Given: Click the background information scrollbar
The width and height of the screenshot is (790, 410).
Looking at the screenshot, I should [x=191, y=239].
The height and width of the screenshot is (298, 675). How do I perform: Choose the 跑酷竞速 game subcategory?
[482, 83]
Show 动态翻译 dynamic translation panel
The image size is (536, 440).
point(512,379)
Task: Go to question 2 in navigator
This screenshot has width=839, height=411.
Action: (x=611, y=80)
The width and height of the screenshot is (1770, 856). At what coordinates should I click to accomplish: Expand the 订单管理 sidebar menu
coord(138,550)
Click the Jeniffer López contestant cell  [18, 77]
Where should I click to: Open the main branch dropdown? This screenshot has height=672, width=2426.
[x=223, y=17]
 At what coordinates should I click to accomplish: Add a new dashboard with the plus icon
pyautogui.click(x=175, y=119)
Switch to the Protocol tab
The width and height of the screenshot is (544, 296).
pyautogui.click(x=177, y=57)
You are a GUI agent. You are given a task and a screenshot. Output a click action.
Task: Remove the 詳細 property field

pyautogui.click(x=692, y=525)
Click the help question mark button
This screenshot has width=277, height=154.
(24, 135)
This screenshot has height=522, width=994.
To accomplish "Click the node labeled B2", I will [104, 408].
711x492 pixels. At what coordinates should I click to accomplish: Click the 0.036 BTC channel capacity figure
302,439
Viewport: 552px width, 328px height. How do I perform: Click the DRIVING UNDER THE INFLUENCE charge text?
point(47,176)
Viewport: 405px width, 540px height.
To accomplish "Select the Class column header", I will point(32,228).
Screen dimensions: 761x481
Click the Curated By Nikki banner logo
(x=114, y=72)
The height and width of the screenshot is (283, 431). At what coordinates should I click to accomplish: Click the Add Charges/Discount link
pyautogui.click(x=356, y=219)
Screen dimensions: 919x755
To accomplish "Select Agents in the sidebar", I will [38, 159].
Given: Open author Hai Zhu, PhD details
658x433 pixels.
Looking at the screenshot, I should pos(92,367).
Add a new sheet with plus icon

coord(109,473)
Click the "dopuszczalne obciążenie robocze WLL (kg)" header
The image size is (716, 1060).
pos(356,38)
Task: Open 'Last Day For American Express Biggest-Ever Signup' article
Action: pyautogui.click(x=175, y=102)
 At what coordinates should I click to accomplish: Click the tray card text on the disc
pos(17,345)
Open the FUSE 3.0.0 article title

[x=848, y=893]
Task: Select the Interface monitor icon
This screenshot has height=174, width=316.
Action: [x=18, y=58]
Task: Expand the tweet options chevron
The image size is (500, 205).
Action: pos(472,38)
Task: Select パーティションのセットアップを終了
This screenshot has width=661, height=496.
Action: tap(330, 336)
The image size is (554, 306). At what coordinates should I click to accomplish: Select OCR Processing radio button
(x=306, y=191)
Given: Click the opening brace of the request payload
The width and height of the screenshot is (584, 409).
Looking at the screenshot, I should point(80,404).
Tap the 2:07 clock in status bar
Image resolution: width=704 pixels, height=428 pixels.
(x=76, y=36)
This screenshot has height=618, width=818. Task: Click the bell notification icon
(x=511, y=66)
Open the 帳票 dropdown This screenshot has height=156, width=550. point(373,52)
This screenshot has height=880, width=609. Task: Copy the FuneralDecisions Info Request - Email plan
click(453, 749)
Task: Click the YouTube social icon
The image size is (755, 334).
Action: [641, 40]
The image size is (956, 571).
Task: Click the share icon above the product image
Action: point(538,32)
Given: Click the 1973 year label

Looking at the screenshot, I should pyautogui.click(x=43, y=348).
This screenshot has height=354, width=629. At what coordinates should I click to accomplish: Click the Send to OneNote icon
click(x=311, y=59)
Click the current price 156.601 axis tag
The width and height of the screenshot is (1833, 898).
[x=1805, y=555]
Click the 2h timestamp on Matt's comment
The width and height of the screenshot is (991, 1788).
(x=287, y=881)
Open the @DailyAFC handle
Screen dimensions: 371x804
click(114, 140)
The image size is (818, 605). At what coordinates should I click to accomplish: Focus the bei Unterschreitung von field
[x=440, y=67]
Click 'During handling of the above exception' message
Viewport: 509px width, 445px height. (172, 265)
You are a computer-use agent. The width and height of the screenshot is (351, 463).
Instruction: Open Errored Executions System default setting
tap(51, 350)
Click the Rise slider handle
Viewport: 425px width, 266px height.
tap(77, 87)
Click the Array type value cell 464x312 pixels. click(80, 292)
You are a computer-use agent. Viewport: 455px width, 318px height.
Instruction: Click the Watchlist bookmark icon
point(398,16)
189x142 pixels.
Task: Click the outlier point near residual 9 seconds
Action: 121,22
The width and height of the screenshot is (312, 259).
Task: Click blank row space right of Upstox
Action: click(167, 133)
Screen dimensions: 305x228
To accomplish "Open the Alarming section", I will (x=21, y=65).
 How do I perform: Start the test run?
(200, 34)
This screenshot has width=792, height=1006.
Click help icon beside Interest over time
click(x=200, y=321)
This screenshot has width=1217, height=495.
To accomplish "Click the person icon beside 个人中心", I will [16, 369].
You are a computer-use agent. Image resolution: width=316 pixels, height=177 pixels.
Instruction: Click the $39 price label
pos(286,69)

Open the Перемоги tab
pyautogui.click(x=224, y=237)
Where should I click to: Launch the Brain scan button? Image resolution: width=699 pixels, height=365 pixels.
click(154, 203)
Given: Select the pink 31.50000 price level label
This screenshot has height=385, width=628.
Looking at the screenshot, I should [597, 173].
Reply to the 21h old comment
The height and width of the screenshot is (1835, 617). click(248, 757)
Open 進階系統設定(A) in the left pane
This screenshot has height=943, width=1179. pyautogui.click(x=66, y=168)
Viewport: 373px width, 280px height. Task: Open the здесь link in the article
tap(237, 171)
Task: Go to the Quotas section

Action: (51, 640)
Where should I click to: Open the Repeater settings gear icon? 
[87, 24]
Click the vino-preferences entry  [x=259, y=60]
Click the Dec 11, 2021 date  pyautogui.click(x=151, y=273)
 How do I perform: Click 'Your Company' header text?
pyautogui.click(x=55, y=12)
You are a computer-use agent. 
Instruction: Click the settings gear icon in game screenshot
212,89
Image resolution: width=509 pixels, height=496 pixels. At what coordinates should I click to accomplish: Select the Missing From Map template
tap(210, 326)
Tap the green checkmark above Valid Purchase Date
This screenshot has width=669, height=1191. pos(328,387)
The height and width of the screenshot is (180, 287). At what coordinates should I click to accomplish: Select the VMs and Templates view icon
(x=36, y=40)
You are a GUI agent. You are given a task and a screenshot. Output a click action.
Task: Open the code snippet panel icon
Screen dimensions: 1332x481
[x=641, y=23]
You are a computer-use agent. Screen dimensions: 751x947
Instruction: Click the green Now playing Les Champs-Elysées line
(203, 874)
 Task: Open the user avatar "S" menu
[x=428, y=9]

######

* Requirement:
Work through the entries, filtering for the string "will", and copy each line that holds it.

* Reply to the exercise:
To accomplish "Click the node labeled B2", I will [104, 408].
To accomplish "Select the Class column header", I will point(32,228).
To accomplish "Select Agents in the sidebar", I will [38, 159].
To accomplish "Open the Alarming section", I will (x=21, y=65).
To accomplish "Click the person icon beside 个人中心", I will [16, 369].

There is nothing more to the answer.